Antes que seu pai aparecesse e aí sim ele tivesse um colapso de vez.

 

****

 

- É bom estarmos aqui totalmente livres... Sem nenhum choro, sem balançar nada no colo... – Ichigo dizia durante o almoço. Sua cara ainda não estava das melhores, mas certamente estava aliviado.

- Eu não sei até agora como consegui levantar para vir para a aula... – Rukia confessou. Realmente seus olhos nem pareciam tão grandes e vívidos.

- Eu pensei seriamente em não vir... Mas se eu não viesse... – ‘A Nell ia ficar me perturbando’, ele ia dizer. Mas achou melhor ficar quieto e encher a boca com a comida.

Silêncio.

- Hum... – ela quebrou-o. – Já recebeu mais uma carta infernal?

- Não... – ele respondeu. – Eu gostaria que ele nos desse uma trégua essa semana. – revirou os olhos.

- Eu também. Se a próxima missão incluir mais dor de cabeça, eu mesma me interno num hospício.

- O que acha de não abrirmos nenhuma carta essa semana? – ele sugeriu.

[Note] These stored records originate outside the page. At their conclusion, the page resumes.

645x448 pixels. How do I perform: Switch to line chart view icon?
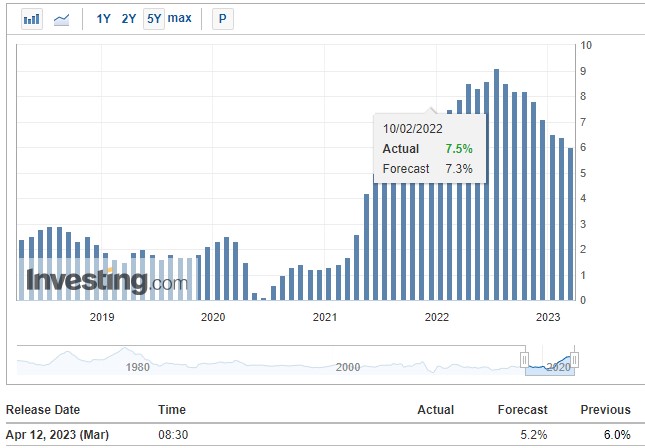click(61, 19)
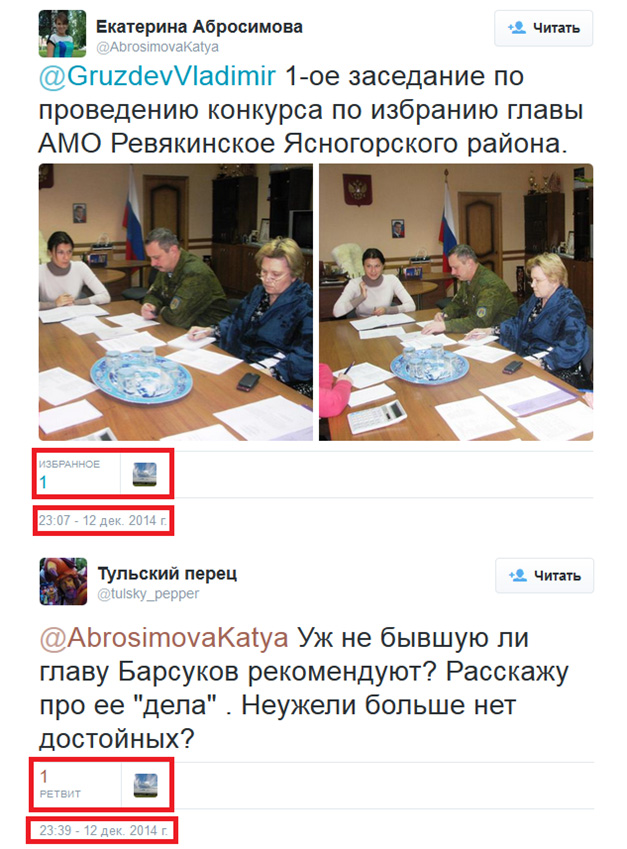
Task: Enlarge the right meeting photo with the calculator
Action: tap(456, 302)
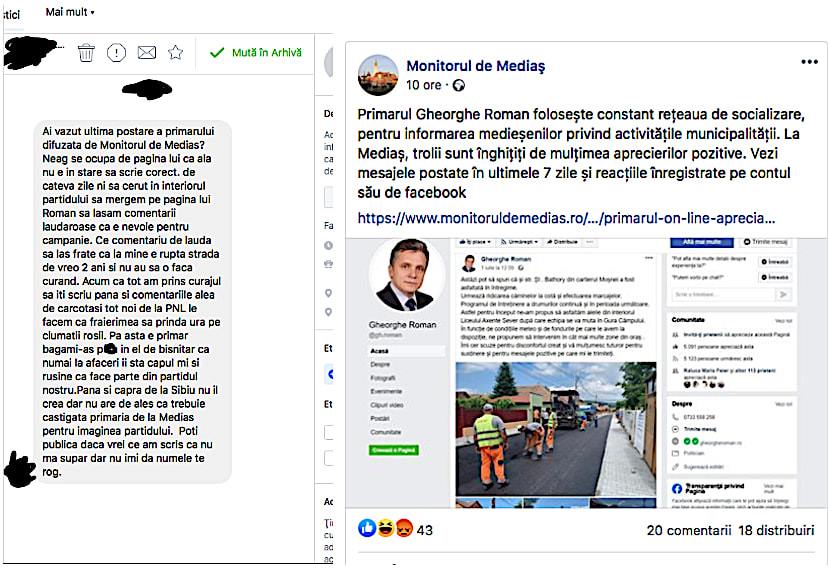Click Monitorul de Mediaș profile picture
This screenshot has width=828, height=573.
pos(378,75)
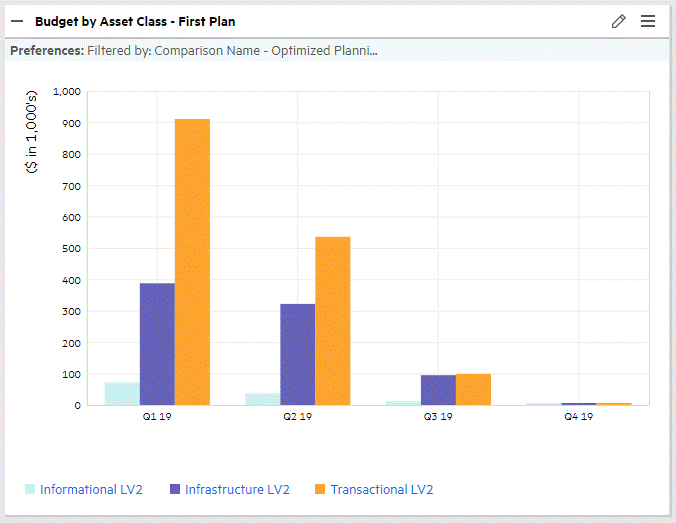Click the panel title Budget by Asset Class

[x=135, y=21]
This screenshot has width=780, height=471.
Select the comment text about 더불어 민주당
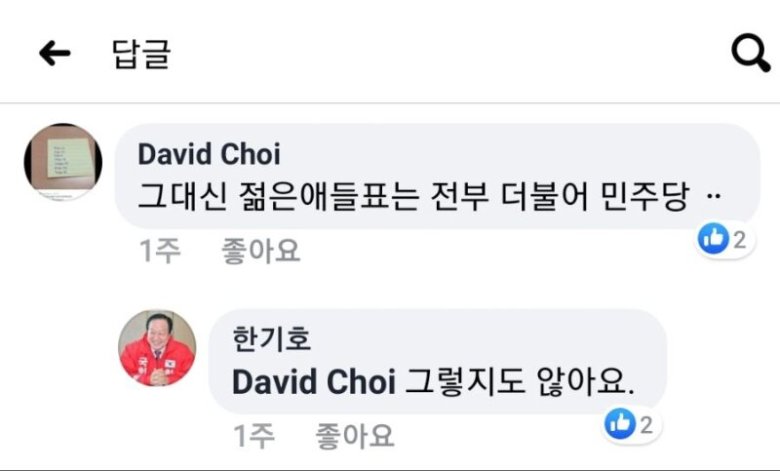pyautogui.click(x=414, y=196)
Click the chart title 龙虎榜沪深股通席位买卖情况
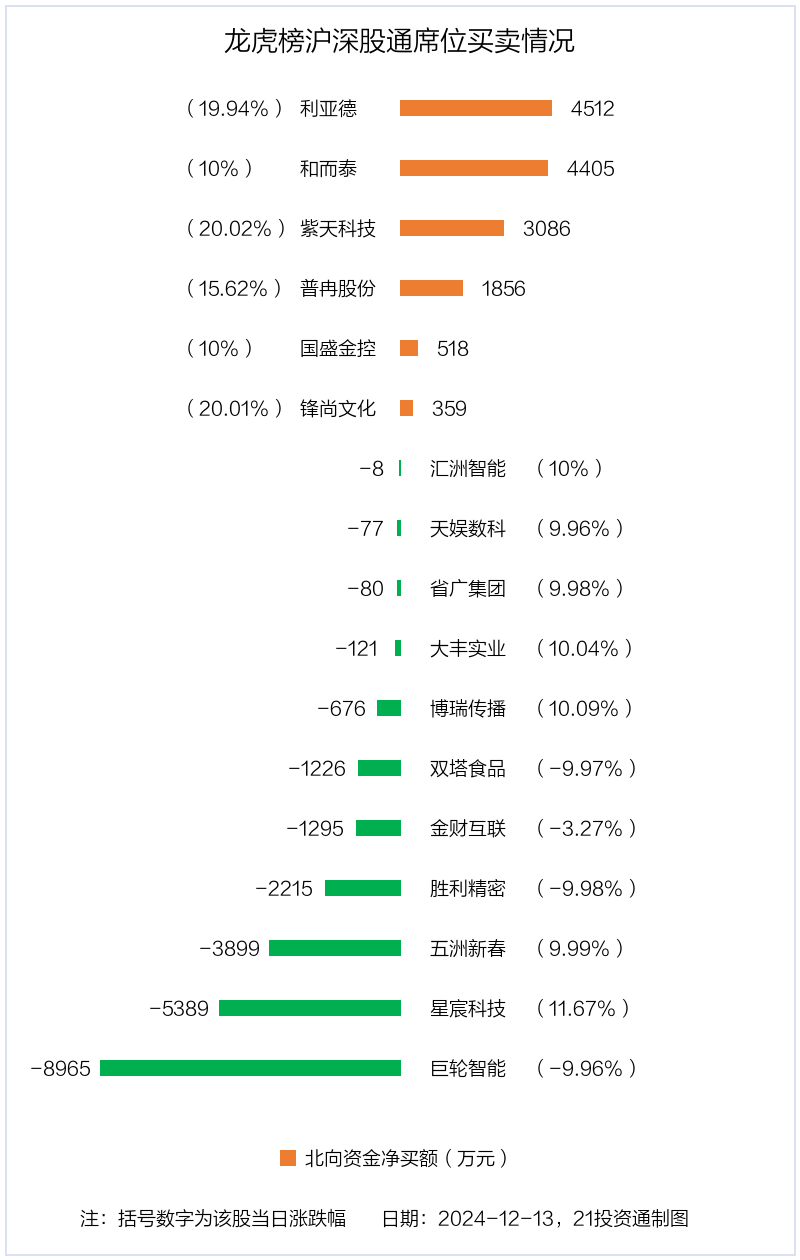The height and width of the screenshot is (1260, 800). click(399, 42)
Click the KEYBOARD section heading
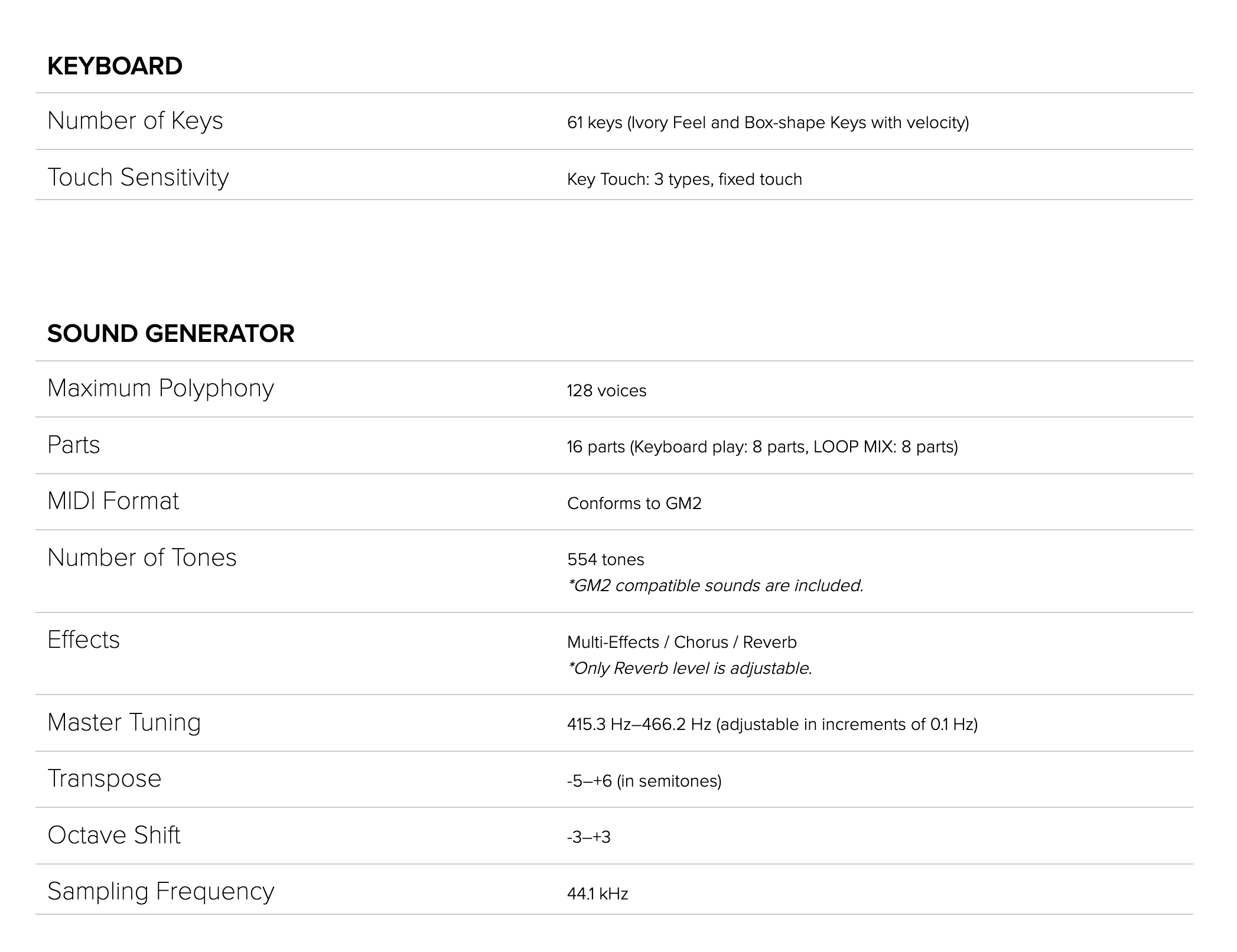Screen dimensions: 1237x952 (x=115, y=66)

- Foi a melhor idéia que você já teve. – ela respondeu.

Mais silêncio.

Até que a nova parceria deles não estava indo tão mal. Eles continuavam conversando normalmente. E mesmo as pausas e os silêncios eram confortáveis. Algumas ligações não podiam ser facilmente desfeitas. Um já havia entrado na vida do outro. Isso era inevitável. Talvez... Talvez os sentimentos também fossem imutáveis. Mas quando a razão assume o controle e decide ditar as regras, a primeira medida a ser tomada é vendar os olhos do coração. Amarrá-lo. Imobilizá-lo. E enquanto a consciência puder agüentar o peso de tê-lo calado à força, aquela barreira fria e ilusória não será quebrada.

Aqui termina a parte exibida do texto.